Em um mundo onde o ódio contra os judeus persiste, a descrença em relação aos relatos dos horrores sofridos pelas mulheres israelenses é manifestação direta desse preconceito virulento

Por Elisa Nigri Griner

Passados pouco mais de dez meses do massacre perpetrado pelo Hamas a Israel, que resultou em 1.200 mortos em um único dia, 109 dos 250 reféns capturados no mesmo 7/10 seguem em poder do grupo terrorista. Relatos de sobreviventes resgatados trazem indícios dos horrores do cativeiro, com tortura física e psicológica. No caso das reféns mulheres, um cenário devastador permeado pela rotina de violência de gênero, com estupros sistemáticos e escravidão sexual e doméstica.

De acordo com relatório da ONG Human Rights Watch (HRW), um dos documentos mais detalhados sobre o massacre, foram encontradas “evidências de atos de violência sexual e de gênero por parte dos combatentes, incluindo nudez forçada e a postagem sem consentimento de imagens sexualizadas nas redes sociais”.

Apesar das evidências contundentes e do tempo que se arrasta, uma sombra de incredulidade paira sobre esses relatos de sofrimento. Mas por que muitos não acreditam no que ocorreu e ainda vem acontecendo com essas mulheres? Por que negam? Essa é a pergunta que ecoa na mente das pessoas, cujas vozes lutam para serem ouvidas além do manto de desconfiança. A resposta não é simples, pois ela se entrelaça com complexos fatores sociais e psicológicos que moldam a percepção pública.

No âmbito das organizações feministas, o silêncio é ensurdecedor. Enquanto essas instituições deveriam ser bastiões de apoio e advocacy para todas as vítimas de violência, incluindo aquelas que enfrentam atrocidades tão devastadoras, a realidade mostra uma desconexão alarmante.

As vítimas enfrentam não apenas o trauma do ataque, mas também a indiferença da sociedade e das organizações feministas, que estão sempre na vanguarda da luta pelos direitos das mulheres, mas se “esquecem” de dar voz a essas vítimas.

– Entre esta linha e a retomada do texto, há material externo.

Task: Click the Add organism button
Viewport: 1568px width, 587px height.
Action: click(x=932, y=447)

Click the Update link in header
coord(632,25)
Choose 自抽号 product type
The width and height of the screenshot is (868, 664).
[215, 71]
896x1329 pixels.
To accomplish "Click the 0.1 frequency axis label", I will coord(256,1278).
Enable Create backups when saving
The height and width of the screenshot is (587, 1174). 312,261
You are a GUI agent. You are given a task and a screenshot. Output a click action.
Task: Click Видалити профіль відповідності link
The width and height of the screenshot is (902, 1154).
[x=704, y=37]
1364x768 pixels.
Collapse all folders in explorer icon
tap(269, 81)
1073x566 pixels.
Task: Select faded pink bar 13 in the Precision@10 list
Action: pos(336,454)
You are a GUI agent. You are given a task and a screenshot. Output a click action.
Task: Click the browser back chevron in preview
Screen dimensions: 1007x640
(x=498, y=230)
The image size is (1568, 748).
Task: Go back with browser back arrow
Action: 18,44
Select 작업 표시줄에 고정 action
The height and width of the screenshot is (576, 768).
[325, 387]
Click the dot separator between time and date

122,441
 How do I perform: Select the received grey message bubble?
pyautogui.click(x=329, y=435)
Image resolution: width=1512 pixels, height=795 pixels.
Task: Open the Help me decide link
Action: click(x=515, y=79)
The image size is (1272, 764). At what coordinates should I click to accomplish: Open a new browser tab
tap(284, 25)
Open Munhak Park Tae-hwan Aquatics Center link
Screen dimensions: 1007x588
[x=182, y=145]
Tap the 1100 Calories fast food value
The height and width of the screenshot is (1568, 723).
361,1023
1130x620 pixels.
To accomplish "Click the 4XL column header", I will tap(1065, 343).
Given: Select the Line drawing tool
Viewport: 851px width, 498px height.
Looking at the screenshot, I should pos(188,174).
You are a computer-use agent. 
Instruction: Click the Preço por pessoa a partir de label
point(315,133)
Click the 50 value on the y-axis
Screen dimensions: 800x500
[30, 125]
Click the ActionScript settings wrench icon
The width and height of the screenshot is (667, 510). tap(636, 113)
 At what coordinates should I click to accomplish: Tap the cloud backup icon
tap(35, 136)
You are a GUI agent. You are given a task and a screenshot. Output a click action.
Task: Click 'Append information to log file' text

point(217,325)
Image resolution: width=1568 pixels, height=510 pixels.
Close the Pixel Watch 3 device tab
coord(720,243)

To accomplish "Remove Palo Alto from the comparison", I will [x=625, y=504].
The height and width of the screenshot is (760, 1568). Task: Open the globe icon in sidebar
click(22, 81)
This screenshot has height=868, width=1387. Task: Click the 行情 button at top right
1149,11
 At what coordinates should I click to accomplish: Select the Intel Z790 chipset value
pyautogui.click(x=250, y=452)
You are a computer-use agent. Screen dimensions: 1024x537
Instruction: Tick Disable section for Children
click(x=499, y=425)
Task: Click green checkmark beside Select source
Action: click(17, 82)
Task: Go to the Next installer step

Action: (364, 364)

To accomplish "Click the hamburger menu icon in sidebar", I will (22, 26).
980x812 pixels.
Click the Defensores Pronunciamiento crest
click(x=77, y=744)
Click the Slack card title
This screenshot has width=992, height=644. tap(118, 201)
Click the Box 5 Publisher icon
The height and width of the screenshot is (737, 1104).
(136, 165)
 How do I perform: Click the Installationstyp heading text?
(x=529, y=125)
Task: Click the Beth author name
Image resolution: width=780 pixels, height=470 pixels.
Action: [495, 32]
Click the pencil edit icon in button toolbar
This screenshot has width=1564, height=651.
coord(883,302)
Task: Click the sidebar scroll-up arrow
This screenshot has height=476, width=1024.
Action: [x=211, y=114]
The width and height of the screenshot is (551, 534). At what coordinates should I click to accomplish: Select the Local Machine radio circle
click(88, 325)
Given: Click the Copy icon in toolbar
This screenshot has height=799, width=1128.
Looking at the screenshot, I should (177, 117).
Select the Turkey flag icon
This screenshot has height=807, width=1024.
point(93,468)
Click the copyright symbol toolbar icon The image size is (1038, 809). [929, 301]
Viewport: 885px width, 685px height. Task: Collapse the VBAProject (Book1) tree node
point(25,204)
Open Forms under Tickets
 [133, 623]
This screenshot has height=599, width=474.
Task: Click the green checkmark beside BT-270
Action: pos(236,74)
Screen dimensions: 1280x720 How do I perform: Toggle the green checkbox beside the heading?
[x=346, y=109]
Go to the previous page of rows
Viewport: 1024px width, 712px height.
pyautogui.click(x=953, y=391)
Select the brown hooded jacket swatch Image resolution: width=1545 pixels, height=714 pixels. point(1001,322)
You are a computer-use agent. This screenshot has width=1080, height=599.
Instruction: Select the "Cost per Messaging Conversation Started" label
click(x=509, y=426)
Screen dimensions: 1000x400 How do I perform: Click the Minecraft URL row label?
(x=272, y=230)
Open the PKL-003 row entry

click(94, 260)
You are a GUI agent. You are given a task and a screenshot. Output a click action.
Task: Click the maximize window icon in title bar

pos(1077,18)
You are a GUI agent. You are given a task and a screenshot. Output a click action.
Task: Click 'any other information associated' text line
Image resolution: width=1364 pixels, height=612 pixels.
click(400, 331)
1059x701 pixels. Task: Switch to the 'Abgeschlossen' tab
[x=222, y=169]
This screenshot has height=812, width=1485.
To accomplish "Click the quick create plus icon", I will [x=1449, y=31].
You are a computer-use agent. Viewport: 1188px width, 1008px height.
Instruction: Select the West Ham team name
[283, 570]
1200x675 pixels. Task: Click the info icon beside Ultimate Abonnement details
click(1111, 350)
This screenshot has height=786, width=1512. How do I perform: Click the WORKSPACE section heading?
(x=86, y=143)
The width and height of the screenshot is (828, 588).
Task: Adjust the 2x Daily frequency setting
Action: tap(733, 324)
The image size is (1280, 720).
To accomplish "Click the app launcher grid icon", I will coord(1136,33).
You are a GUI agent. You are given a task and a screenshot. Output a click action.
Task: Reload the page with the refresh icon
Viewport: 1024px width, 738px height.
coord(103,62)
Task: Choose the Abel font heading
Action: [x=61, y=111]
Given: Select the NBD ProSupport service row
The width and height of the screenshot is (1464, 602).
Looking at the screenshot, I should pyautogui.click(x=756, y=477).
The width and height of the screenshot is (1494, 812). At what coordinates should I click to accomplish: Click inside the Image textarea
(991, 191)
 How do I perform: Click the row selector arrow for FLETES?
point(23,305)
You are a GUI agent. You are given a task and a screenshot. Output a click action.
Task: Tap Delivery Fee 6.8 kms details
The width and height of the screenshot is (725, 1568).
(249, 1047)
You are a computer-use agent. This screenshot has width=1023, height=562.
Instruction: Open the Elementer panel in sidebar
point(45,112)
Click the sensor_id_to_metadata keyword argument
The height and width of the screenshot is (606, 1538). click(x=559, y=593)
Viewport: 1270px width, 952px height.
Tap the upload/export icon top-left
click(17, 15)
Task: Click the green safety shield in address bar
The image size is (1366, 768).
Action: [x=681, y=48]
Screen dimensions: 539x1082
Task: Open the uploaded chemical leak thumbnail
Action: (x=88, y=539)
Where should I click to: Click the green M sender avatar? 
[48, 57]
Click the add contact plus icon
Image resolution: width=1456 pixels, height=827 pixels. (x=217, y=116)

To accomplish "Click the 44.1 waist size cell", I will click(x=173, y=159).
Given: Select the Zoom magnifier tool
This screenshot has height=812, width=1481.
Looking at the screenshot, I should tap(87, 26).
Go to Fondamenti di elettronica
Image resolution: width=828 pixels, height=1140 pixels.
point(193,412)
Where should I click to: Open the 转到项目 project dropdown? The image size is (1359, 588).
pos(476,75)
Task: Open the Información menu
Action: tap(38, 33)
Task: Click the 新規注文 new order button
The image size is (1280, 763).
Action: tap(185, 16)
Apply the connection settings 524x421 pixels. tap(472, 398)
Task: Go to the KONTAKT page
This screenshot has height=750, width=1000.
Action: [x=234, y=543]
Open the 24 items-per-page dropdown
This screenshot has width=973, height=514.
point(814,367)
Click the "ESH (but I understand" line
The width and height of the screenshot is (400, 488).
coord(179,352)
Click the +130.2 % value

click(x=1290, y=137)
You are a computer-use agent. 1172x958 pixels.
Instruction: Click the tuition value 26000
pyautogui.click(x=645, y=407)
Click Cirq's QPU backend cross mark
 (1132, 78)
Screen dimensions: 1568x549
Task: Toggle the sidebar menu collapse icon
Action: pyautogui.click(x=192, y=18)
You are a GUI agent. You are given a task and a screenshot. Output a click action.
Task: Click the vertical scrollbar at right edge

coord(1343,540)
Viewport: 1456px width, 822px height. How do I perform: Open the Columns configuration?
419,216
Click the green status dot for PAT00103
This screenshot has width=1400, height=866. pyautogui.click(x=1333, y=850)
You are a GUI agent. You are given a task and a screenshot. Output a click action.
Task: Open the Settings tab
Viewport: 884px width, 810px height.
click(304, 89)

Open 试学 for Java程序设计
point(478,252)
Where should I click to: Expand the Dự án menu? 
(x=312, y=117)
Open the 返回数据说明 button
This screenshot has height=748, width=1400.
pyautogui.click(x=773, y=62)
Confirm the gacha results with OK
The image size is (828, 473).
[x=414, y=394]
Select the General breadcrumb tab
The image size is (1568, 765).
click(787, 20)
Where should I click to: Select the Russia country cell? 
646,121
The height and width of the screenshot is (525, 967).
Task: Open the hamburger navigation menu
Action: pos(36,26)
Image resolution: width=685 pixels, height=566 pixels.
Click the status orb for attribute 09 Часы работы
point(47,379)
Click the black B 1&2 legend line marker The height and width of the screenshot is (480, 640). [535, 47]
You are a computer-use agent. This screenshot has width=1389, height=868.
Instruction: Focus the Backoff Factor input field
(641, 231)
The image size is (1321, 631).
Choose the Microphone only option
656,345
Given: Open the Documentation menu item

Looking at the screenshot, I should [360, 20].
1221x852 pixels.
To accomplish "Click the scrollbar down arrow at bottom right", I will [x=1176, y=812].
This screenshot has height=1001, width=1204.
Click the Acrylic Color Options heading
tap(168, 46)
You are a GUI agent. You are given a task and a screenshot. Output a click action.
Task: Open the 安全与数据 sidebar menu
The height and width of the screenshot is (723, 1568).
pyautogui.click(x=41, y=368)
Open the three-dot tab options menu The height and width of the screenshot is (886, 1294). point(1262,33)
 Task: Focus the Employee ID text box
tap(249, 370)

Esse silêncio pode ser interpretado como uma falha em reconhecer plenamente a gravidade desses crimes, ou ainda uma hesitação em abordar questões delicadas que poderiam perturbar uma narrativa estabelecida. Essa falta de resposta não apenas frustra as esperanças das vítimas em busca de solidariedade, mas também enfraquece a luta coletiva por justiça e pela libertação de cada uma delas.

Tão alarmante quanto o silêncio das feministas é a cegueira e a negação de personalidades esclarecidas, aquelas que, pela sua educação e influência, deveriam ser as primeiras a defender a verdade e a justiça. Intelectuais, líderes de opinião e figuras públicas, muitas vezes, se recusam a encarar a realidade, seja por conveniência, seja por medo de manchar suas reputações com temas controversos e serem cancelados, ou mesmo para ser cool.

Há alguns dias, um astro do rock, cujo nome prefiro não mencionar, foi a um programa de TV e teve a coragem de falar em público que não havia evidências dos estupros. Que tudo tinha sido incentivado e fabricado, sendo que as imagens vieram das próprias câmeras dos terroristas que se vangloriam em cada ato de terror e crueldade.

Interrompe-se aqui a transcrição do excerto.